Building Battlepoos
Real-time multiplayer isn't just about code. It's about understanding state, timing, and what happens when two players click at once.
Battleship with a poo theme. That's the hook. But the real project was learning how WebSockets work.
Why This One?
I'd built React apps. I'd built backend services. But I hadn't built something where two users interact in real time.
That's a different problem. You're not just handling requests and responses. You're managing state across multiple clients, dealing with latency, and figuring out what happens when both players fire at the same time.
What I Learned
WebSocket architecture isn't like REST. You can't just think in terms of requests. You have to think about connections, broadcasts, and what happens when connections drop.

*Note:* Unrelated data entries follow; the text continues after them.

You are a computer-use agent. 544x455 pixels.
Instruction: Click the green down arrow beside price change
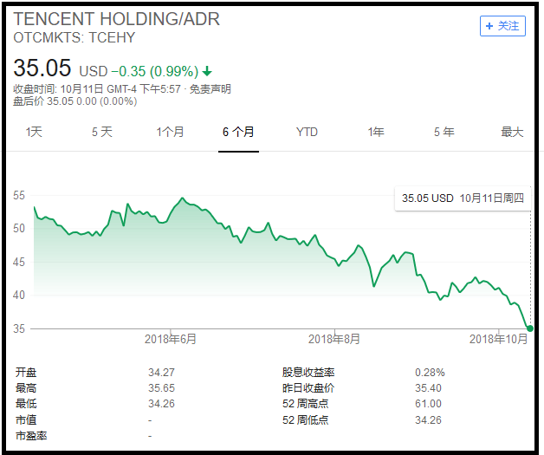207,70
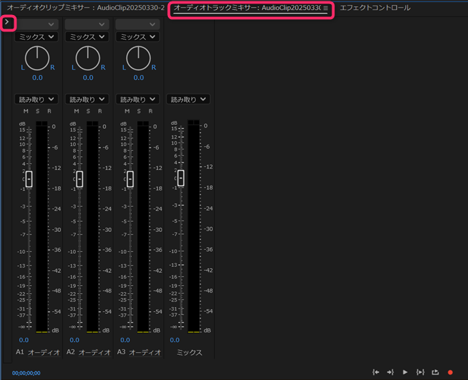The width and height of the screenshot is (468, 380).
Task: Click the Play In to Out icon
Action: pyautogui.click(x=420, y=372)
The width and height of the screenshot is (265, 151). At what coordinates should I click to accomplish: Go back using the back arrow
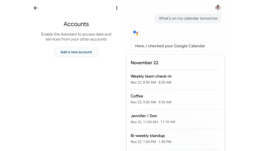36,8
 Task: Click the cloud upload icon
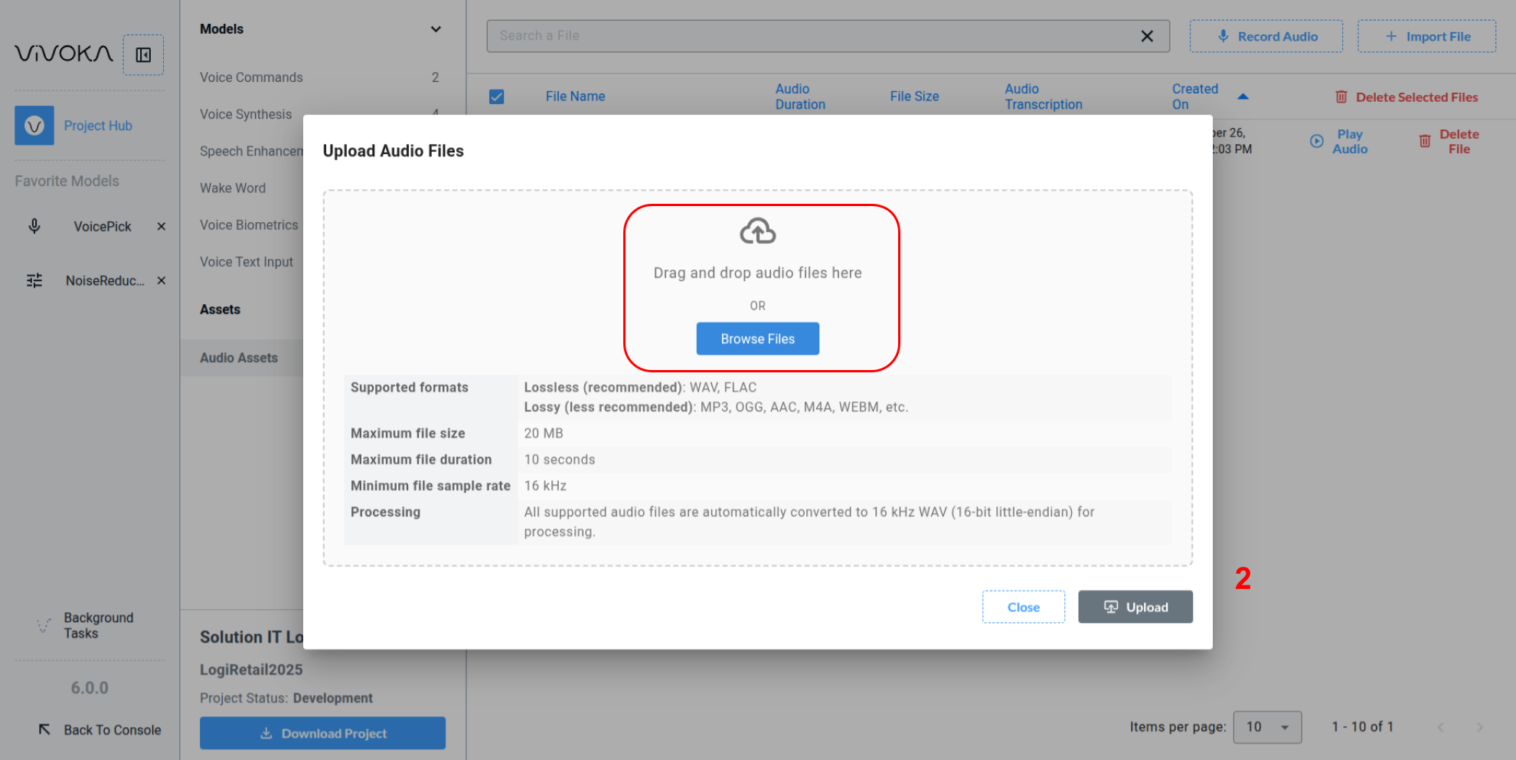tap(757, 231)
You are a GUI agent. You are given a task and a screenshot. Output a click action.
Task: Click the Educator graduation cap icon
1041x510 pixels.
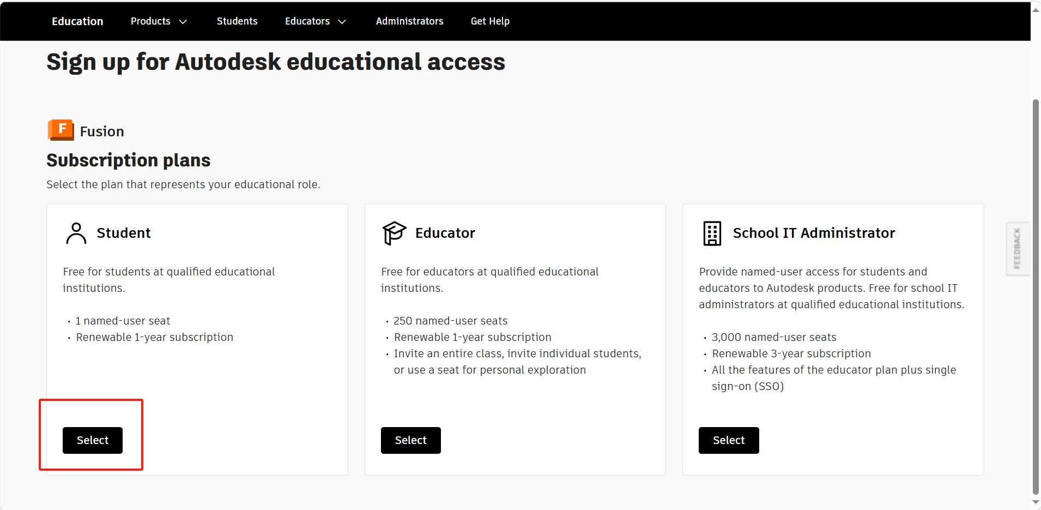click(x=394, y=233)
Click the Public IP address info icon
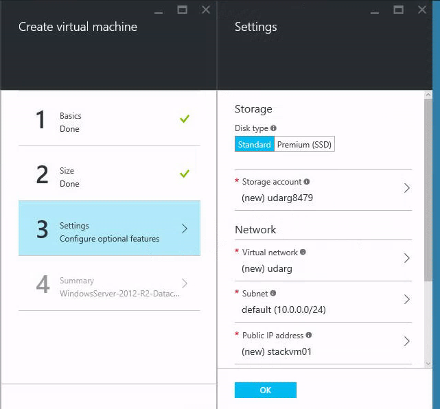 309,336
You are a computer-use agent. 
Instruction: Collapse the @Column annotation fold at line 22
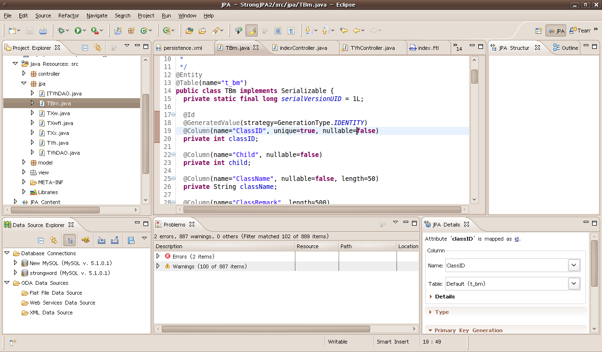173,154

Shared types matter. The frontend and backend need to speak the same language. Using TypeScript across both sides meant fewer bugs and faster iterations.

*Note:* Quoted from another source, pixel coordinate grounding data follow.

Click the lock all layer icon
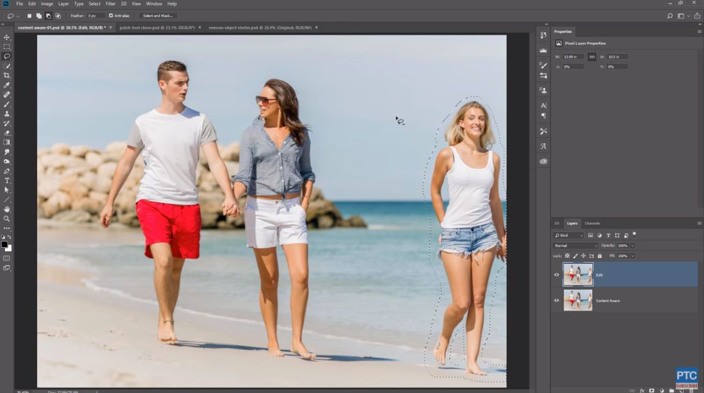 599,256
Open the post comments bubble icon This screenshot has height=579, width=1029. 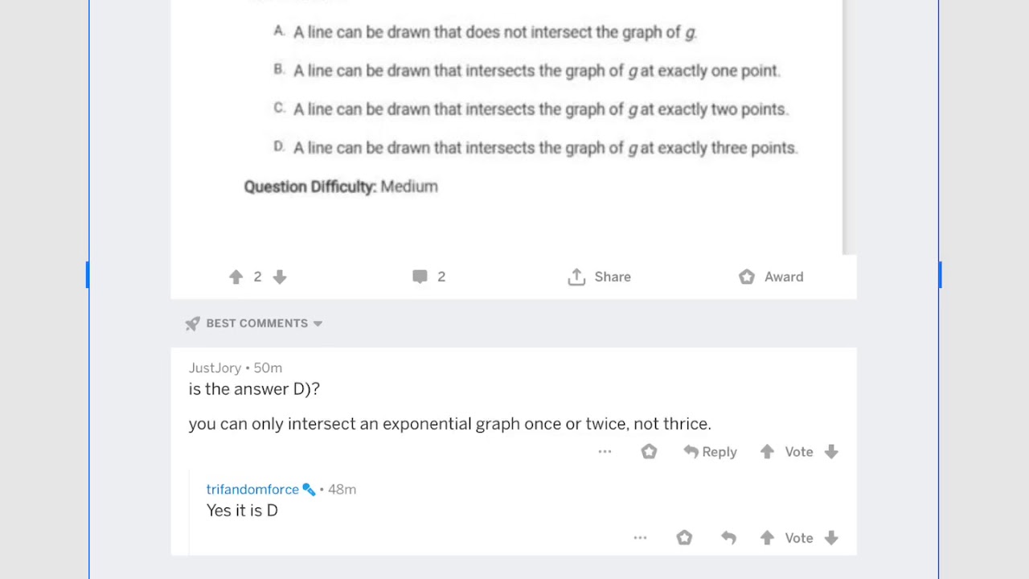click(420, 277)
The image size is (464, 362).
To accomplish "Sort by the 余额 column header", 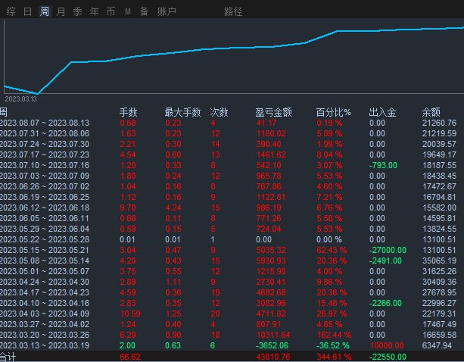I will pyautogui.click(x=431, y=112).
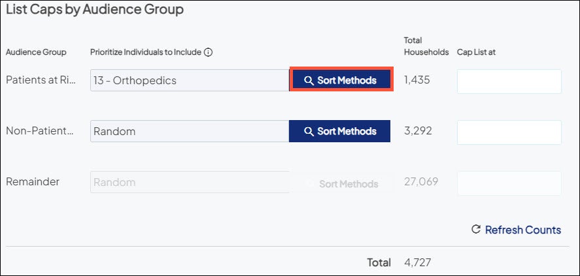Click the 1,435 households count
The height and width of the screenshot is (276, 580).
pos(417,80)
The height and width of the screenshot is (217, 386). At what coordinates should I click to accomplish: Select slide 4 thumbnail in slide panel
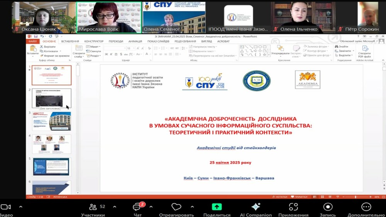coord(51,144)
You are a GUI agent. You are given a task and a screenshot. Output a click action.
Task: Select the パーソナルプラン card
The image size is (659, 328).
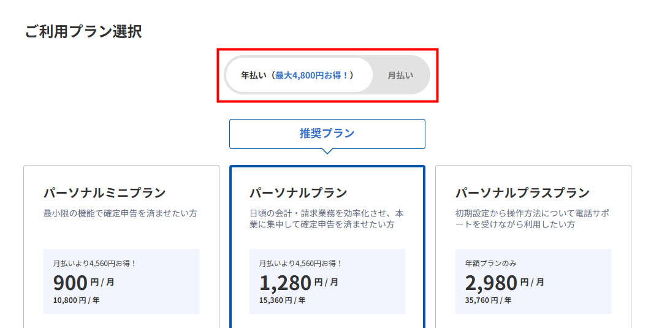pos(327,246)
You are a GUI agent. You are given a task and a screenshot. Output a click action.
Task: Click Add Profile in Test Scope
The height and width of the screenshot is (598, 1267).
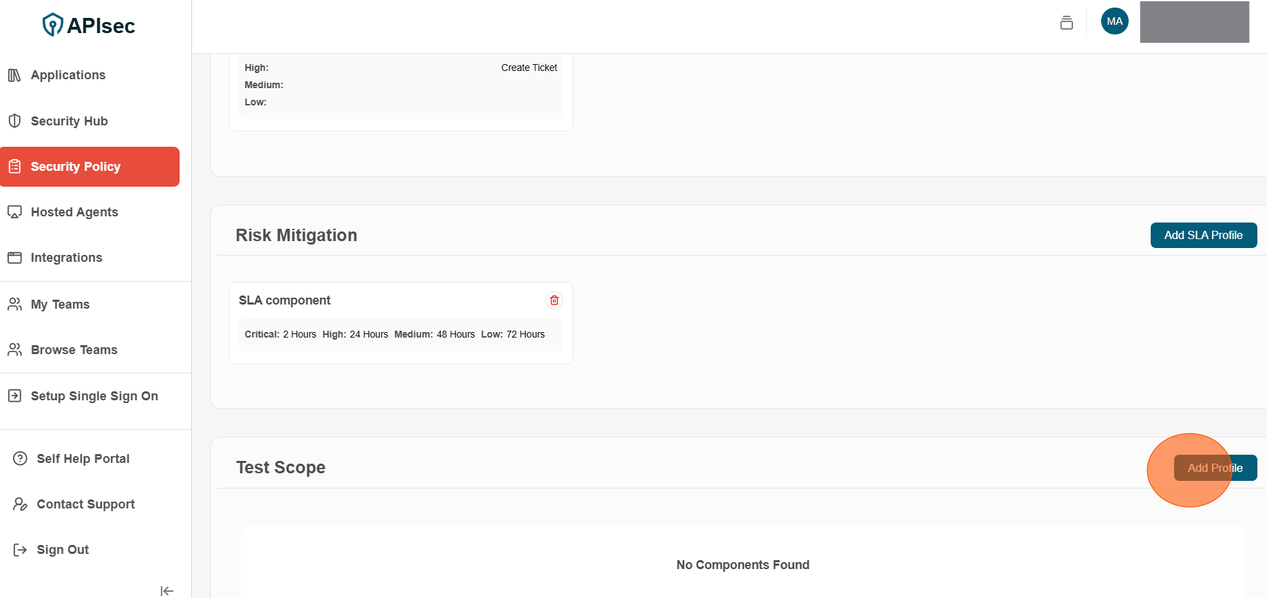1215,468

State synchronization is subtle. Who owns the source of truth? How do you handle conflicts? What gets validated where?
The Fun Parts
- Instant matchmaking - no lobbies, just click and play
- Audio feedback that actually works on mobile (harder than it sounds)
- Ship placement with rotation controls that feel right
- Visual feedback for every action (hits, misses, sinks)
What It Taught Me
Building Battlepoos was less about the game and more about understanding real-time architecture. Socket.io made the hard parts manageable, but you still have to think through the edge cases.
When two players both try to take a turn. When someone refreshes mid-game. When the connection drops for three seconds.
Those are the problems that teach you how multiplayer actually works.
Not revolutionary. Just another step in learning what's possible.